### Document
——

Klondike Haynes (1 January 1878 – 3 February 1949) was an African American boxer billed as "The Black Hercules" who declared himself the black heavyweight champion (not to be confused with the World Colored Heavyweight Championship, which he officially fought for just once and unofficially another time). Born John Haines or John W. Haynes, the  tall Klondike fought out of Chicago as a heavyweight at a weight of  from 1898 to 1911.  He took the nickname because he was supposed to be a great find (evoking the Klondike Gold Rush).

He made his professional boxing debut against future two-time colored heavyweight champ Frank Childs on 8 January 1898 at Chicago's 2nd Regiment Armory (a fight erroneously credited to lightweight Frank Young Haines). He was knocked out by Childs. Later that month, on 29 January, Childs won the world colored heavyweight title from Bob Armstrong and his first defense of the title was against Klondike on February 26. Childs won by a technical knockout when the referee stopped the fight in the fourth round of the scheduled six-round bout.

They fought again four times, as African American boxers were forced to fight one another often due to the color bar. Childs won every fight.

Klondike fought many of the top black heavyweights of his generation, including Johnson, the first black man to win the world heavyweight championship. Klondike first declared himself the black heavyweight champion after beating Johnson in the future world heavyweight champ's third pro fight at Chicago's Howard Theater on 8 May 1899. It was Klondike's eighth professional bout.

According to the Chicago Tribune, "...Johnson knocked Haines down in Round one with an uppercut, and only the bell saved Klondyke..."

Klondike and Johnson fought again twice, with one bout ending as a draw and the third with Johnson winning by a technical knockout.

——

[Pointing data for screenshots]
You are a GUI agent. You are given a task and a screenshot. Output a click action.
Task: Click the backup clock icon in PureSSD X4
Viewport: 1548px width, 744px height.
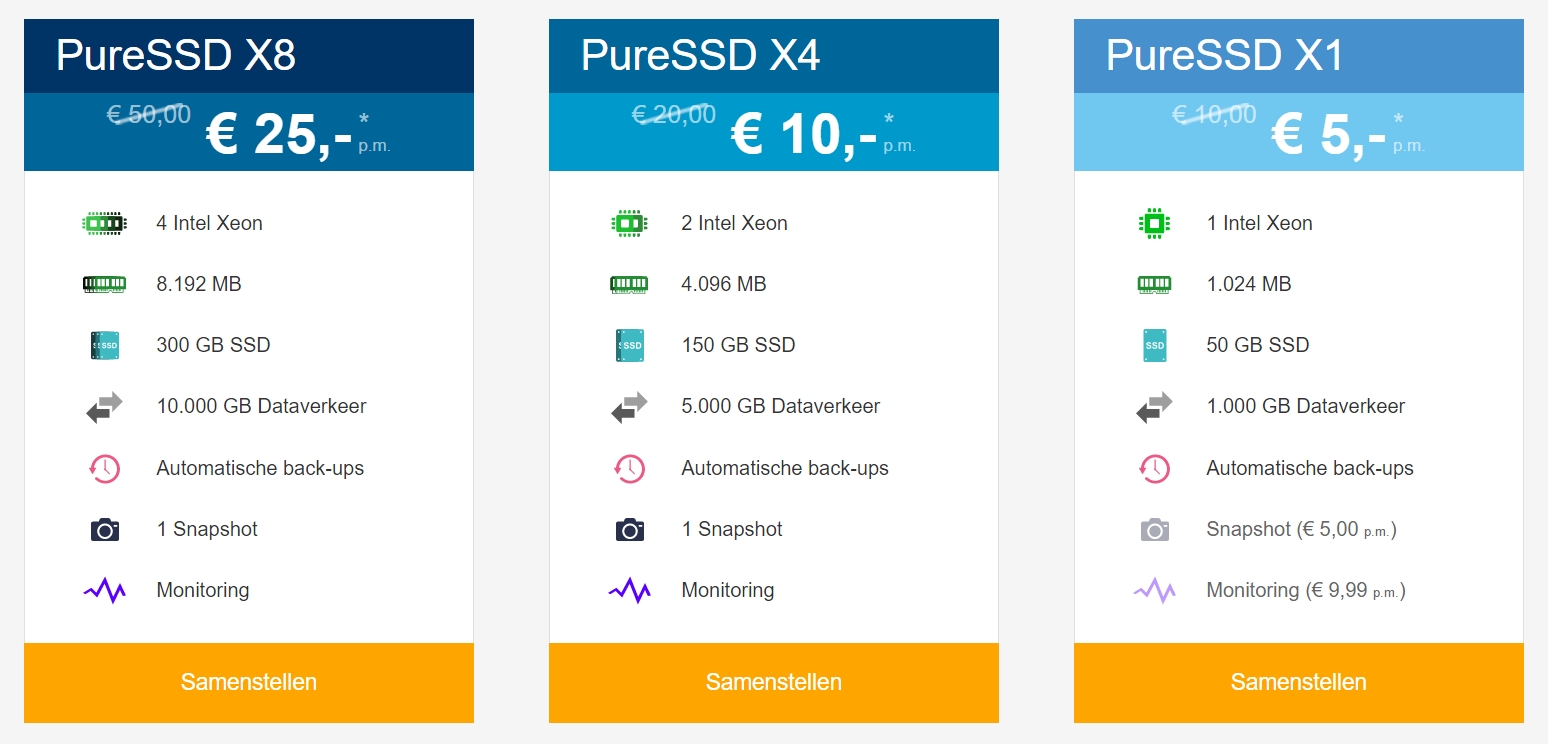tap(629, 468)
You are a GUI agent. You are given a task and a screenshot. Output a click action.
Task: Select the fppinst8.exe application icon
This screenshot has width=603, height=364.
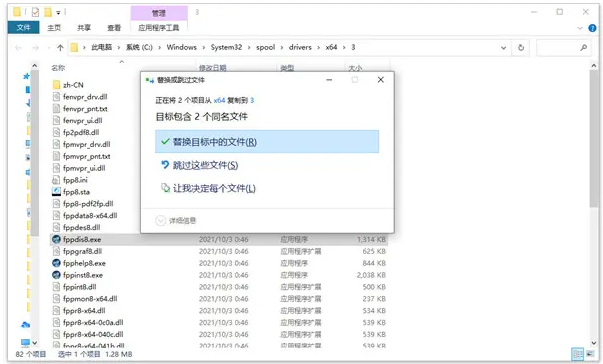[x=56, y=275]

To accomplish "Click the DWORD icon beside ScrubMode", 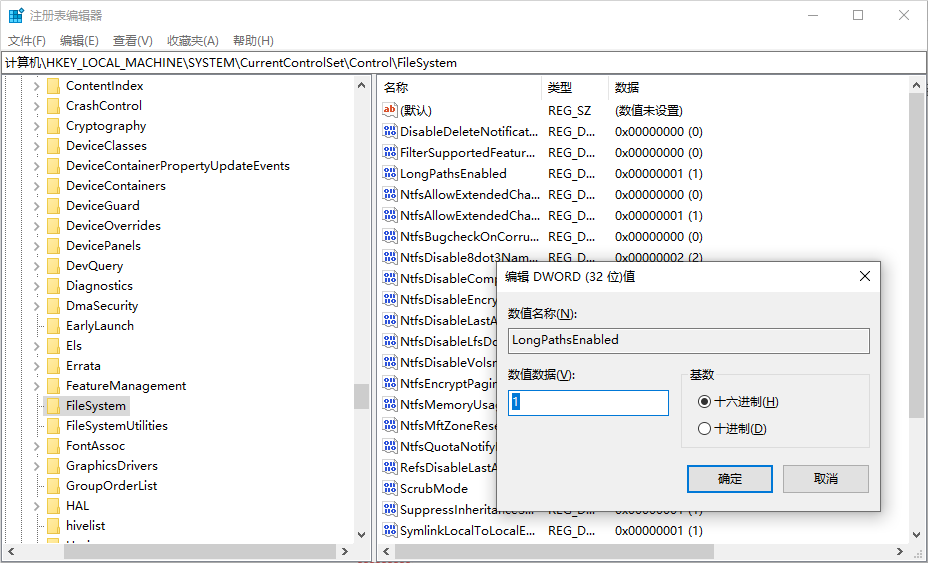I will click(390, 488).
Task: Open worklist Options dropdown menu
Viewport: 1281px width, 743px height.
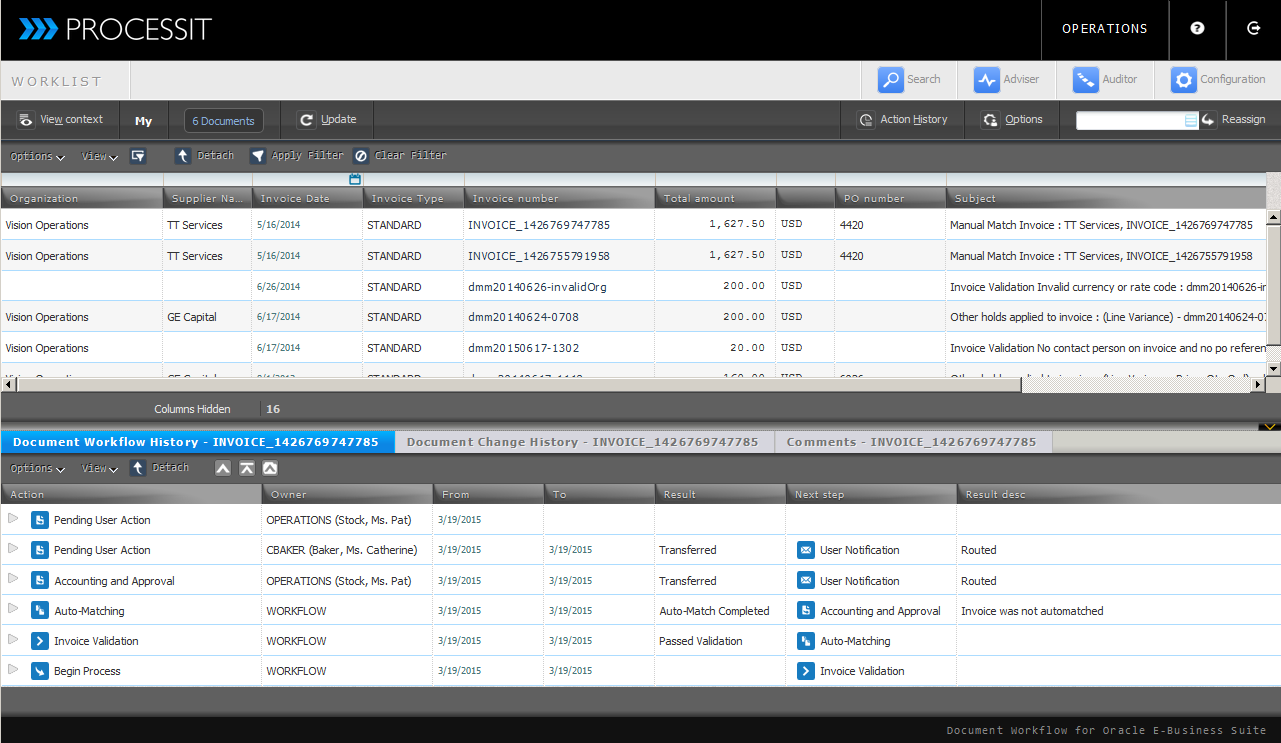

——

### What is asked
1: Can you restate the Klondike Haynes biography starting at "According to the" and ending at "a technical knockout.", swapping "uppercut" for "left hook"?
2: Answer these from the Klondike Haynes biography:
(a) What was Klondike billed as?
(b) At what venue did he make his professional debut?
(c) Which of Klondike's professional bouts was his win over Johnson?
3: Could you carry the Klondike Haynes biography forward from its last sentence?
These records come from a separate source.

### Answers given
1:
According to the Chicago Tribune, "...Johnson knocked Haines down in Round one with an left hook, and only the bell saved Klondyke..."

Klondike and Johnson fought again twice, with one bout ending as a draw and the third with Johnson winning by a technical knockout.

2:
(a) "The Black Hercules"
(b) Chicago's 2nd Regiment Armory
(c) His eighth

3:
Black Heavyweight Championship
On 4 September 1898, Frank Childs lost his world colored heavyweight title to George Byers. Regardless of losing the title, Childs fought Bob Armstrong again on 4 March 1899 in Cincinnati, Ohio in a fight announced as a title bought, despite Byers being the legitimate champion. He defeated Armstrong via a TKO in the sixth round of a 10-round bout.

On 11 August 1899, Childs challenged Klondike for his "Black Heavyweight Championship". In a six-round contest in Chicago, Childs prevailed by outpointing the "Black Hercules". On October 28 of that year, they met in a rematch in Chicago in which Childs retained the black heavyweight title by K.O.-ing Klondike in the third round of a six-round contest.

On 16 March 1900, Childs put his black heavyweight title on the line and Bryers put up his colored heavyweight crown in a six-round bout that ended in a draw. He fought Joe Butler on 15 December 1900 for the black heavyweight title, dispatching Butler via K.O. in the sixth. Finally, he took back the Colored World Heavyweight Championship legitimately from Bryers on 16 March 1901 in Hot Springs, Arkansas, K.O.-ing him in the 17th round of a 20-round fight. (He did not put up his black heavyweight title, which he never claimed again.)

Many years, later, when Sam Langford was denied a shot at the world heavyweight title by Jack Johnson, Langford claimed himself the colored heavyweight championship, much as Klondike had done a decade earlier when he declared himself the black heavyweight champ by beating the young Johnson. The problem with Langford's pretension was that the colored heavyweight title (which had been Johnson's from 1903 to 1908, when he vacated it upon winning the world heavyweight title) was held by Joe Jeanette.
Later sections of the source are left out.